10 December 2013

Motivation For The Hunger Games - An Understanding Of History

(Which many academic and professional historians lack.) The Hunger Games has been quite successful, both as a trilogy novel and in its film adaptation. Very few who have watched the film version understand the motivation behind both the books and the film. An article on Lew Rockwell's site this morning brought out some interesting backstory regarding the series' author, Suzanne Collins:

Collins was a military brat who was fortunate enough to have a father that taught her the truth about historical events, not the propaganda taught in our public schools today.
“He was career Air Force, a military specialist, a historian, and a doctor of political science. When I was a kid, he was gone for a year in Vietnam. It was very important to him that we understood about certain aspects of life. So, it wasn’t enough to visit a battlefield, we needed to know why the battle occurred, how it played out, and the consequences. Fortunately, he had a gift for presenting history as a fascinating story. He also seemed to have a good sense of exactly how much a child could handle, which is quite a bit.”
You can read the rest of this thought-provoking piece, and more, here.


Ralph Steel said...

"So, it wasn’t enough to visit a battlefield, we needed to know why the battle occurred, how it played out, and the consequences."
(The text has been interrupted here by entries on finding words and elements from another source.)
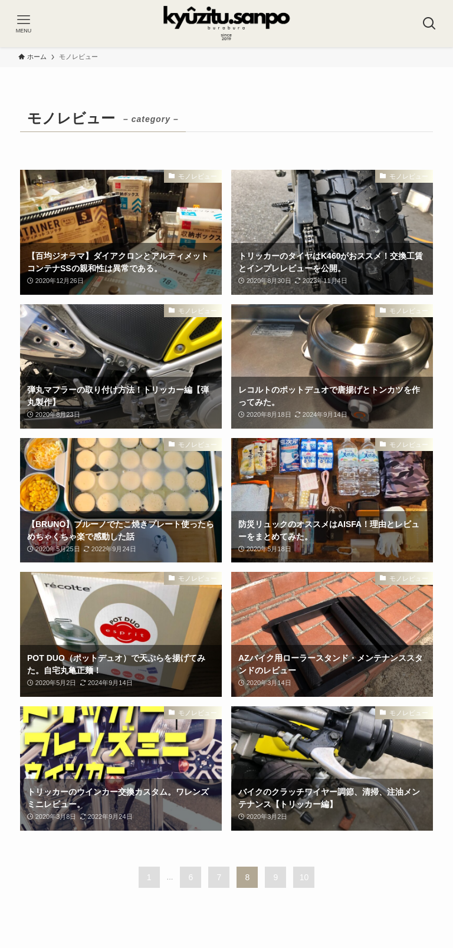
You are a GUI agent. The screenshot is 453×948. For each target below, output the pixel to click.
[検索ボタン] (429, 23)
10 (304, 877)
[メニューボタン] (23, 23)
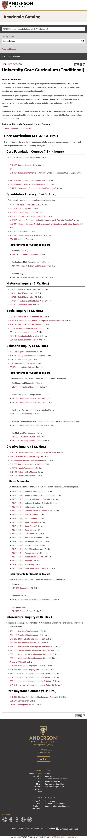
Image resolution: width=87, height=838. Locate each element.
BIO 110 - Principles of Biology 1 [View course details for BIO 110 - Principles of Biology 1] (25, 387)
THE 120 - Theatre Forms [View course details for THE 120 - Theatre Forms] (22, 611)
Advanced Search (9, 49)
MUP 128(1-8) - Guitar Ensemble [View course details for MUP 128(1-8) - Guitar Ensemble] (25, 515)
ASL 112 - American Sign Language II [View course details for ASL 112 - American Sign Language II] (25, 635)
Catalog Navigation (12, 56)
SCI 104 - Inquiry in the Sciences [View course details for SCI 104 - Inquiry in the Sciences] (22, 367)
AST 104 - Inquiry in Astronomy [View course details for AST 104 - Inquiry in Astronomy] (22, 352)
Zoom (40, 792)
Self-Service (37, 787)
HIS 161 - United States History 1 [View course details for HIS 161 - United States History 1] (23, 293)
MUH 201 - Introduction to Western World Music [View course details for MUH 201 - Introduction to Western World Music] (31, 600)
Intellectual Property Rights (55, 804)
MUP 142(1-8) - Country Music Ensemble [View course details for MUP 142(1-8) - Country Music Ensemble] (28, 557)
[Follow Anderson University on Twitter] (29, 819)
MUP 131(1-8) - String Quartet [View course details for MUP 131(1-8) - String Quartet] (24, 526)
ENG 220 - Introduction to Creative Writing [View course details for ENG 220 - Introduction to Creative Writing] (26, 464)
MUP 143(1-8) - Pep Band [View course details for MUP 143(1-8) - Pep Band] (22, 561)
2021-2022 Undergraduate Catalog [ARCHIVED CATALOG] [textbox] (25, 29)
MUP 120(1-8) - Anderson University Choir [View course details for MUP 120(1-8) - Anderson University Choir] (28, 492)
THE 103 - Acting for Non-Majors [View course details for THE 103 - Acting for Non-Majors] (23, 472)
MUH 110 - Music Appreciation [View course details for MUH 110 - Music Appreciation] (22, 468)
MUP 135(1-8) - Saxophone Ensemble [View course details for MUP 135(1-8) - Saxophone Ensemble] (27, 541)
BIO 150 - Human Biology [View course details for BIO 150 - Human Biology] (20, 359)
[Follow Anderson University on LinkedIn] (23, 819)
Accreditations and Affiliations (56, 779)
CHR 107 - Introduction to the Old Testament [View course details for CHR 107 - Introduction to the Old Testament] (27, 173)
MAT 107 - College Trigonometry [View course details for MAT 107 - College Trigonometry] (22, 212)
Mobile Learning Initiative (54, 787)
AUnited (39, 779)
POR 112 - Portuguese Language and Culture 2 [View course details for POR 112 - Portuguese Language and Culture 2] (28, 670)
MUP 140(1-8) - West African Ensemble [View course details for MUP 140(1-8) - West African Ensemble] (27, 549)
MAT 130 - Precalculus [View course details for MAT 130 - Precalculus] (19, 231)
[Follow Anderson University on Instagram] (4, 819)
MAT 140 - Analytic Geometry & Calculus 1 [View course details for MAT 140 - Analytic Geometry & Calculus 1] (27, 235)
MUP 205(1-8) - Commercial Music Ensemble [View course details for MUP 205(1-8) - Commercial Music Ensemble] (30, 568)
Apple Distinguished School (55, 781)
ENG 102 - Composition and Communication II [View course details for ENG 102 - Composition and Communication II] (28, 184)
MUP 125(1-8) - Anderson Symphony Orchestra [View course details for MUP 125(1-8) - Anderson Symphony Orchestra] (30, 503)
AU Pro (47, 774)
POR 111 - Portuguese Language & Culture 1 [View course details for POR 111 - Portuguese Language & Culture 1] (27, 666)
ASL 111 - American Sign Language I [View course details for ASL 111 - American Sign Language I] (24, 631)
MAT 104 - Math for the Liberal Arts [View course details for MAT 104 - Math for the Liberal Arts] (26, 205)
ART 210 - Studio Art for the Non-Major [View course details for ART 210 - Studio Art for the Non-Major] (25, 457)
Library (39, 804)
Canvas (39, 781)
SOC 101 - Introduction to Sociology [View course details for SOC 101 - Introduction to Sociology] (24, 340)
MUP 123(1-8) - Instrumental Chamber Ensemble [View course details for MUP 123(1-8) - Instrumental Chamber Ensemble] (31, 499)
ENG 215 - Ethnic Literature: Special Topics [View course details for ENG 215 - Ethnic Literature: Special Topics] (27, 639)
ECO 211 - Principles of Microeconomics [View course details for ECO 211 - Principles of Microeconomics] (26, 317)
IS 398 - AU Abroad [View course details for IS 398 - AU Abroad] (17, 662)
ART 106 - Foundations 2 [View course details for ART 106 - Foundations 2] (22, 588)
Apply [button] (43, 759)
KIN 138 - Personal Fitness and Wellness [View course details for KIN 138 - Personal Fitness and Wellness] (26, 324)
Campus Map (37, 801)
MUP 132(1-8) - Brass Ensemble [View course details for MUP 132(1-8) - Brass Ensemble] (24, 530)
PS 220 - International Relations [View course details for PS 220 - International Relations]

So maybe that is why they want to include the issue of slavery at NPS Civil War sites?!

Richard G. Williams, Jr. said...

The same thought crossed my mind when I read that quote Ralph. But there's a big difference to consider. This is a parent teaching HIS child what perspective HE wants them to focus on. The NPS is a tax-funded entity, so you get into all kinds of problems with moral and political issues. I don't have a problem with slavery being discussed in museums and related venues - of course it should be - as long as there is balance and both perspectives presented and its not uses as a morality play to trash Confederate soldiers - as we so often see on certain Civil War blogs.

ropelight said...

I seem to remember something recently about the Obama Administration's Core Curriculum initiative and its peculiar attempt to suppress contextual information in favor of focus almost exclusively on single issues in isolation. The Gettysburg address was the example.

Teachers were instructed to discourage classroom discussion of the WBTS, the Battle itself, or the reason Lincoln delivered the famed address and to focus their attention only on the words spoken.

It seemed about as wrongheaded an approach to public education as it's possible to get, yet nearly everything the Obama Administration does fits that mold.

Richard G. Williams, Jr. said...

Common Core, but I don't think this administration is involved, at least not directly. I believe this was a state by state initiative. Thankfully, the tide is turning against it. Bush's "No Child Left Behind" was almost as bad.